- **TEXT SHOWN**:
■ ■ ■ ■ ■ ■ ■

Review: Nine Inch Nails and Soundgarden slug away at Xfinity Center

 

Nostalgia’s not big in the heavy, contrasting worlds of Nine Inch Nails and Soundgarden. NIN mastermind Trent Reznor has sporadically retired that group and pursued other projects that include award-winning soundtracks. For NIN’s 2013 comeback Hesitation Marks, Reznor dabbled with electronic bleeps and beats closer to EDM than his early industrial rock — and he’s a continual pioneer of theatrical staging. In turn, Seattle grunge kings Soundgarden have been very workingman-like since their return a few years back, touring a lot and quickly hatching a substantive new album in King Animal.

However, it’s the 20th anniversary of career-defining albums for each group — The Downward Spiral for NIN and Superunknown for Soundgarden — and that fact was not lost on the crowd that packed the Xfinity Center on Tuesday for the groups’ current co-headlining tour.

Given that Soundgarden has played Superunknown in its entirety for a smattering of shows behind a deluxe reissue, it was not surprising that half of the quartet’s Tuesday set was culled from that album. Even though the band played two songs from King Animal, you couldn’t beat classics like “Outshined,” “Black Hole Sun” and “Jesus Christ Pose,” where fill-in drummer Matt Chamberlain earned his keep by pounding cyclical patterns and screamer Chris Cornell crossed his mic stand with a feedback-rung guitar.

Alas, Soundgarden suffered from a muddy (beyond grunge) sound mix, burying the Superunknown deep track Like Suicide, though the album’s title track still soared with its power-swing and Kim Thayil’s fuzz-guitar finesse. Soundgarden should have left fans’ jaws dropped there, rather than ring their ears with “Beyond the Wheel” (from the band’s metallic 1990 debut), which lapsed into an interminable noise-guitar coda.

Nine Inch Nails — far from the instrument-trashing force that hit the same Mansfield shed on 1991’s inaugural Lollapalooza tour — instead began its closing set in sleek, minimalist form. A fit, head-bopping Reznor emerged alone at a small podium of electronics to rock the new “Copy of A” before his three bandmates took contrasting posts to add to the synthetic pulse.

■ ■ ■ ■ ■ ■ ■

- **ACTIVITIES**:
A - Reproduce the part of the concert review between "Nine Inch Nails —" and "the synthetic pulse.", inclusive.
B - In the concert review, why was it not surprising that half of Soundgarden's Tuesday set came from Superunknown? Answer in one to three sentences.

Saved data entries
■ ■ ■ ■ ■ ■ ■

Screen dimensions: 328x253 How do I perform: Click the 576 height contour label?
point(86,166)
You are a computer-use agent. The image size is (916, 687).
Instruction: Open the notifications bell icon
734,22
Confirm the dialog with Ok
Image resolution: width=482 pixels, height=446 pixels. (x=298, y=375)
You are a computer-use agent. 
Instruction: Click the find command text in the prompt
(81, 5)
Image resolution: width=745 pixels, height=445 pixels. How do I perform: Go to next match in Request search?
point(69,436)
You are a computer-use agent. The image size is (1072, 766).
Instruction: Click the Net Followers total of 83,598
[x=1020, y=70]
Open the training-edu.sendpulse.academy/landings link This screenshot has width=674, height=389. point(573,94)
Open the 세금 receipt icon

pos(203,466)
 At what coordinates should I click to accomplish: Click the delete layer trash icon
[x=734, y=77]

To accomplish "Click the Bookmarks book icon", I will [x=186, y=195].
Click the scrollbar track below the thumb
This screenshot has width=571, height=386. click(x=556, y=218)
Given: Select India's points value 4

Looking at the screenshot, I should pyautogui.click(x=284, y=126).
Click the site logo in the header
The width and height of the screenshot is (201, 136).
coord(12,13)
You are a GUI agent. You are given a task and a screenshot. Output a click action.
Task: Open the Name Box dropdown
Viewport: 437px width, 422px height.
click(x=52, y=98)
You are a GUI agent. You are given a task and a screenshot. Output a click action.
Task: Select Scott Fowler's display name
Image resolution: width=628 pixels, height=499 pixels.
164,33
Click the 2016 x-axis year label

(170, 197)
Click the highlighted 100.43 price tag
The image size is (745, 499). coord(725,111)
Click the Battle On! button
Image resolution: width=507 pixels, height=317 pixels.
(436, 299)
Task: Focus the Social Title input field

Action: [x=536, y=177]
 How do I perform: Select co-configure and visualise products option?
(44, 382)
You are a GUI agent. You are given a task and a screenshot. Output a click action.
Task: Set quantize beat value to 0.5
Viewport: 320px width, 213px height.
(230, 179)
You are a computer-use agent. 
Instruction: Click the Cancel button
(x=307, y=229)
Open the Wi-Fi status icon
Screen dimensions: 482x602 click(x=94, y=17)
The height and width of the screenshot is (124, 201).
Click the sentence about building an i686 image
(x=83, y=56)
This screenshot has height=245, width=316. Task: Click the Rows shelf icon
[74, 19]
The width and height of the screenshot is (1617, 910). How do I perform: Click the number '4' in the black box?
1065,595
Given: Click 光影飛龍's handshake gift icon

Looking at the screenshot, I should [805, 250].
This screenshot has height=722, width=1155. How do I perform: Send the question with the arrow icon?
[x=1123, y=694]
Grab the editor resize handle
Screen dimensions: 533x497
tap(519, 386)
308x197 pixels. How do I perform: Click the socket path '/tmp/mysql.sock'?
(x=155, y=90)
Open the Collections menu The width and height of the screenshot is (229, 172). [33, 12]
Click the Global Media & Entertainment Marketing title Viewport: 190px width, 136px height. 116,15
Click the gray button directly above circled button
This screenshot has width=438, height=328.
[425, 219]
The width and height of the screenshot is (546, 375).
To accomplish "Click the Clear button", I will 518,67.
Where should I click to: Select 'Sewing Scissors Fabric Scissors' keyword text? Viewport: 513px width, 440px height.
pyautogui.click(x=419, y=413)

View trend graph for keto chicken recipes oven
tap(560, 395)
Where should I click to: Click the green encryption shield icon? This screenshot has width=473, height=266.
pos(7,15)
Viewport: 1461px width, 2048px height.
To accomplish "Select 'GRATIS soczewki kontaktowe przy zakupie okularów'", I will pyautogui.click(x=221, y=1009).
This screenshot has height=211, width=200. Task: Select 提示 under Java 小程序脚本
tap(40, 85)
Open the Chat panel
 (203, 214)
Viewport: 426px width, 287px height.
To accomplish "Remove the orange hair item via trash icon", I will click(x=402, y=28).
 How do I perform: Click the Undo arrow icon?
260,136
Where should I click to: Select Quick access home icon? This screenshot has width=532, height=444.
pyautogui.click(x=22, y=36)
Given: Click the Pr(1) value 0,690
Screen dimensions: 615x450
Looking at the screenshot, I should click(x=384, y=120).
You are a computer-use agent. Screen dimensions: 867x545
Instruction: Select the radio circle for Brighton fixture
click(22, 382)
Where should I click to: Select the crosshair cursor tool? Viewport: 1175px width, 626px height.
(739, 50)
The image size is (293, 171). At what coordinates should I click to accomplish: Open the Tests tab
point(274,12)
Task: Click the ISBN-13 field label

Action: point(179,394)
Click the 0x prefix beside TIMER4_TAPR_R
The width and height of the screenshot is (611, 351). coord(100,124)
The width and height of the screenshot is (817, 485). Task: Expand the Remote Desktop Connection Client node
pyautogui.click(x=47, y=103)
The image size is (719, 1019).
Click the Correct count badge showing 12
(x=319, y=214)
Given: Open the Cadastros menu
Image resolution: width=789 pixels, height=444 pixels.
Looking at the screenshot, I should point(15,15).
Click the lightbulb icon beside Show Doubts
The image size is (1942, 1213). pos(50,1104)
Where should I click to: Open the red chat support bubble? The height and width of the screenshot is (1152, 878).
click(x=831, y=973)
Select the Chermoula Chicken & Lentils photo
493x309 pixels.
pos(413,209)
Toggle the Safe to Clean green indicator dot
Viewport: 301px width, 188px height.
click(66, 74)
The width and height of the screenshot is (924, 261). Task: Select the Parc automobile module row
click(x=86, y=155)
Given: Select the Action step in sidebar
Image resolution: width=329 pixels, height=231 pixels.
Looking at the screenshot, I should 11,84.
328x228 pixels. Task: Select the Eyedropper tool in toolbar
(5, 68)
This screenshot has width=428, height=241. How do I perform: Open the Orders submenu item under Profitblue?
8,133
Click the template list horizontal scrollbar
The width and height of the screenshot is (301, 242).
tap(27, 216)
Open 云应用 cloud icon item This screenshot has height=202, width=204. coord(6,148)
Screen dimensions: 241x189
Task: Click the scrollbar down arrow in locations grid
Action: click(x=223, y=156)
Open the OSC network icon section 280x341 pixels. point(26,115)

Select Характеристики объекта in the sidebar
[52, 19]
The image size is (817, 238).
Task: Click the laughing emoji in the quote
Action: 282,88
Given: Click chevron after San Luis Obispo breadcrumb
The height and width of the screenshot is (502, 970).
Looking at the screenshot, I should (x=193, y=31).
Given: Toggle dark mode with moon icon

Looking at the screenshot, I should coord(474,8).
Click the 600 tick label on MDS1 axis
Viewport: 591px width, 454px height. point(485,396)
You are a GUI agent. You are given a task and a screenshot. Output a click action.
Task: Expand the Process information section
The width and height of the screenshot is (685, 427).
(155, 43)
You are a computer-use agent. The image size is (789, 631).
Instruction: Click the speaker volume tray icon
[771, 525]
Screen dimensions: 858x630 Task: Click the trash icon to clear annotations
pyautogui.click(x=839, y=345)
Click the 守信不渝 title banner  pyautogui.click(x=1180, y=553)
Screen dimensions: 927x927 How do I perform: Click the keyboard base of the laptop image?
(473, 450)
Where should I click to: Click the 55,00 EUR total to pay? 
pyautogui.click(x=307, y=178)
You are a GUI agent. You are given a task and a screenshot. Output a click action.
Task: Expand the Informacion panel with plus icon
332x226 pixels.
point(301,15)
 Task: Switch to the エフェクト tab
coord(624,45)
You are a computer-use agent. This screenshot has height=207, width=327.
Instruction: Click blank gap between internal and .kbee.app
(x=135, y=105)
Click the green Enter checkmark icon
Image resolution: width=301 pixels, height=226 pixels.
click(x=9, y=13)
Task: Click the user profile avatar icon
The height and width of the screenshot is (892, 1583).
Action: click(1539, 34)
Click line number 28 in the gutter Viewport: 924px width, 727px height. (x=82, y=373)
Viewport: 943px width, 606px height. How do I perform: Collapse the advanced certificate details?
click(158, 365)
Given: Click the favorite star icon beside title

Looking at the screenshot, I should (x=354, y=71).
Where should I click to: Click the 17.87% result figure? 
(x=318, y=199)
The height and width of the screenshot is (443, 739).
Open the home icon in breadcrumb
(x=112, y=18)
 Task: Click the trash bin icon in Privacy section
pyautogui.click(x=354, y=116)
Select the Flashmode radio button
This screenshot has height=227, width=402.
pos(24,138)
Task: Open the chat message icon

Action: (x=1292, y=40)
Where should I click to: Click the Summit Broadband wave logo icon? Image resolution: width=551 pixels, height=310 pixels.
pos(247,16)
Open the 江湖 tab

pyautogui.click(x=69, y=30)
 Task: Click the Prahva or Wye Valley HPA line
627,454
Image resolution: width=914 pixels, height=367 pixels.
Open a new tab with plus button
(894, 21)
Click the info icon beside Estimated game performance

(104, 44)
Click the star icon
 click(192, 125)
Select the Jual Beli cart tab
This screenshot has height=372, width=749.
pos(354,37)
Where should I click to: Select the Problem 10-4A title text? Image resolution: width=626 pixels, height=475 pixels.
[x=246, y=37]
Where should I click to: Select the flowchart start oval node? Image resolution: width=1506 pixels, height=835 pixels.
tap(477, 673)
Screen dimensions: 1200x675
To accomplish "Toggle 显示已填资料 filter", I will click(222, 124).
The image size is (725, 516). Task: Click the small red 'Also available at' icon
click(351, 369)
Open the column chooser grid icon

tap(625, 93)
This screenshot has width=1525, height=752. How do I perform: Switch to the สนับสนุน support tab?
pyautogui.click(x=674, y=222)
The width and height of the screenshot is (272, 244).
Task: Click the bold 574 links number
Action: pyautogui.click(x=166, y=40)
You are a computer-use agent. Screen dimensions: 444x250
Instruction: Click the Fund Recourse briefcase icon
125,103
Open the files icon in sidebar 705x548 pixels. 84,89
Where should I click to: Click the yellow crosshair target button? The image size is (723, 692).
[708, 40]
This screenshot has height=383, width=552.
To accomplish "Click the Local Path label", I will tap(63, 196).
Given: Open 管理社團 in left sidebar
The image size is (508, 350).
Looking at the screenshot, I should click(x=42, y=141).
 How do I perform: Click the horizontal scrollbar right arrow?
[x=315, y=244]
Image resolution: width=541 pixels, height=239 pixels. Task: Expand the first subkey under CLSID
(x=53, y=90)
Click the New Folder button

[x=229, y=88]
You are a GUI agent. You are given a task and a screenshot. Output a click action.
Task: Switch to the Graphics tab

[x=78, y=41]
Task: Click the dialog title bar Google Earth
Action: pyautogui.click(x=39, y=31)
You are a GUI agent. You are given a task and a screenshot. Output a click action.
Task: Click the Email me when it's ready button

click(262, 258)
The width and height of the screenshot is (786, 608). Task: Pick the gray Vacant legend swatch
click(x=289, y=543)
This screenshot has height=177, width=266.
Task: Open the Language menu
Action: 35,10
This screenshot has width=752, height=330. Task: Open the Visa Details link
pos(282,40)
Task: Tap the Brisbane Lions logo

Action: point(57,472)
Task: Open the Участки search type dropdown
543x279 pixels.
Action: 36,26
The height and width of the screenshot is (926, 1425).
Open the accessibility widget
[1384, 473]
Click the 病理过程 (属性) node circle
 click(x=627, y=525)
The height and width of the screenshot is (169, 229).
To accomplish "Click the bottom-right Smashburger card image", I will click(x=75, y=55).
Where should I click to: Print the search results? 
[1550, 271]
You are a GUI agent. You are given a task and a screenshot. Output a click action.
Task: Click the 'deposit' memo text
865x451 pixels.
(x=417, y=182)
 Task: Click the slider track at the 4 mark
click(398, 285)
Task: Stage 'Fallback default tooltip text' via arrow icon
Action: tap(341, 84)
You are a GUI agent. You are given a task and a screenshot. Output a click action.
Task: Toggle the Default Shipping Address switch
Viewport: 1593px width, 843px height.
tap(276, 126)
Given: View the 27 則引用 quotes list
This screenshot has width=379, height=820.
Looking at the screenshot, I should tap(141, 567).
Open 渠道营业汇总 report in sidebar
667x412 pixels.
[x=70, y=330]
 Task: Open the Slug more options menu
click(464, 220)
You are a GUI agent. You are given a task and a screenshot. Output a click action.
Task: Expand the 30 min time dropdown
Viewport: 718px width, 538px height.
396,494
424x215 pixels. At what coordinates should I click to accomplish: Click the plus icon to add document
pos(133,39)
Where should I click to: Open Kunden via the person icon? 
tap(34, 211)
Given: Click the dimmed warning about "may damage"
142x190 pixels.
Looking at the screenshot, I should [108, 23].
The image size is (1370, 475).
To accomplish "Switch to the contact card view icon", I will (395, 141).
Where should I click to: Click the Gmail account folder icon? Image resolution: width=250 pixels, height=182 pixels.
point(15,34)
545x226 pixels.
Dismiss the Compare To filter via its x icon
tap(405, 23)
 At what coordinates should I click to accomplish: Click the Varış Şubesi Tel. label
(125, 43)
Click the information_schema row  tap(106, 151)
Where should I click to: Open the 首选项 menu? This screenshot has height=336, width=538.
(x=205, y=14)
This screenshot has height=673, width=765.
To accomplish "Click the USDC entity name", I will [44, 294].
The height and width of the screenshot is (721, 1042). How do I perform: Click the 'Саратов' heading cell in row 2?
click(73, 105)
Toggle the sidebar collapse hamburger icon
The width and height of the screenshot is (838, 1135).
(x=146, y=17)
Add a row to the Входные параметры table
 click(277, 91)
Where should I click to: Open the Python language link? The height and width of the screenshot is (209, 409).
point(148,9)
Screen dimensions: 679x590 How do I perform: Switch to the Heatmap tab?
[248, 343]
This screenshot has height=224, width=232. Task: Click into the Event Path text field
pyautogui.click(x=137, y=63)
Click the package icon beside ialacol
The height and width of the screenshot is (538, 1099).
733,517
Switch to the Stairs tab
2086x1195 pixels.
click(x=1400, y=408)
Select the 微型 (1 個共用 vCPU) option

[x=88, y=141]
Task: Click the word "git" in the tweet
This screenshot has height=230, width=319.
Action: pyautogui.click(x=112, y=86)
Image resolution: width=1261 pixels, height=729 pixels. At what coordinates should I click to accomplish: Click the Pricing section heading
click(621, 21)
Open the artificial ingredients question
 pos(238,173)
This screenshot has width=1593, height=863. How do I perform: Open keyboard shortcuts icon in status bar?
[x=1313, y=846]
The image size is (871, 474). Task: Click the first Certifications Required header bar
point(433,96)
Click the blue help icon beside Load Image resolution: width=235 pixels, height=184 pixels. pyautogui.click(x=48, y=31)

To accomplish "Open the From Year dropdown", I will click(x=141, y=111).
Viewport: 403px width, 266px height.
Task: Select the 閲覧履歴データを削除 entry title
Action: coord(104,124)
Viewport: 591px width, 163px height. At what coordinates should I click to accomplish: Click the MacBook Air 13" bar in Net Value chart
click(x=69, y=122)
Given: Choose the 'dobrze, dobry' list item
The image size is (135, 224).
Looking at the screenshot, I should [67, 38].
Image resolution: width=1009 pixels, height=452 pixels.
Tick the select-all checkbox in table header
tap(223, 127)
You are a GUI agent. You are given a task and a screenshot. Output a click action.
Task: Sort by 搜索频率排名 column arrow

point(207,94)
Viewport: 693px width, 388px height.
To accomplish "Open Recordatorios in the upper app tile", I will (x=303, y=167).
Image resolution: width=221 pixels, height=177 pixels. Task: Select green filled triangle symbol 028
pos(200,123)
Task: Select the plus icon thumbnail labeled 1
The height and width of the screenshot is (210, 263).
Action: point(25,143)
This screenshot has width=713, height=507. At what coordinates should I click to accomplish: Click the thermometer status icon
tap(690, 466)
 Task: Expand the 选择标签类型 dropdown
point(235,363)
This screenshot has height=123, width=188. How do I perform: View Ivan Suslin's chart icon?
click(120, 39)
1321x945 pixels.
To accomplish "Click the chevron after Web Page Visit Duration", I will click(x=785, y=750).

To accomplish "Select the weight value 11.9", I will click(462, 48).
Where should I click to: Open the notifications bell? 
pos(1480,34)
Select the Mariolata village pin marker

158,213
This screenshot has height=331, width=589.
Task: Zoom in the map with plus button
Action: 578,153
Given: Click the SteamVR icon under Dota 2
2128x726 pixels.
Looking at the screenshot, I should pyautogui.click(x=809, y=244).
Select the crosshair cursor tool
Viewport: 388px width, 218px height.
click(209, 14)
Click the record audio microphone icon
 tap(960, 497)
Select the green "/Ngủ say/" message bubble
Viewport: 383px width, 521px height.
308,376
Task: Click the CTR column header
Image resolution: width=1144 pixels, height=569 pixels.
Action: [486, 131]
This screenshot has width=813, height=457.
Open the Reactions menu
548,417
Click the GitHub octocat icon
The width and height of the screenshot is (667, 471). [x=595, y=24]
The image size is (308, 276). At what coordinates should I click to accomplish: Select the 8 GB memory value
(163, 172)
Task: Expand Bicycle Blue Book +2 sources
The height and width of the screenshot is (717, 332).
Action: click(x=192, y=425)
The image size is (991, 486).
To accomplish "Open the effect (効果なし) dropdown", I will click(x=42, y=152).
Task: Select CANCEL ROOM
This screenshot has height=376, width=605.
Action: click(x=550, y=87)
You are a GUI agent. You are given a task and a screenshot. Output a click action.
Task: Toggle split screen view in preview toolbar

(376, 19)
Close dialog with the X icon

■ ■ ■ ■ ■ ■ ■

- **RESPONSES BY TASK**:
A -
Nine Inch Nails — far from the instrument-trashing force that hit the same Mansfield shed on 1991’s inaugural Lollapalooza tour — instead began its closing set in sleek, minimalist form. A fit, head-bopping Reznor emerged alone at a small podium of electronics to rock the new “Copy of A” before his three bandmates took contrasting posts to add to the synthetic pulse.

B - Soundgarden had been playing Superunknown in its entirety at a number of shows to support a deluxe reissue. That made it unsurprising that half of the set was drawn from that album.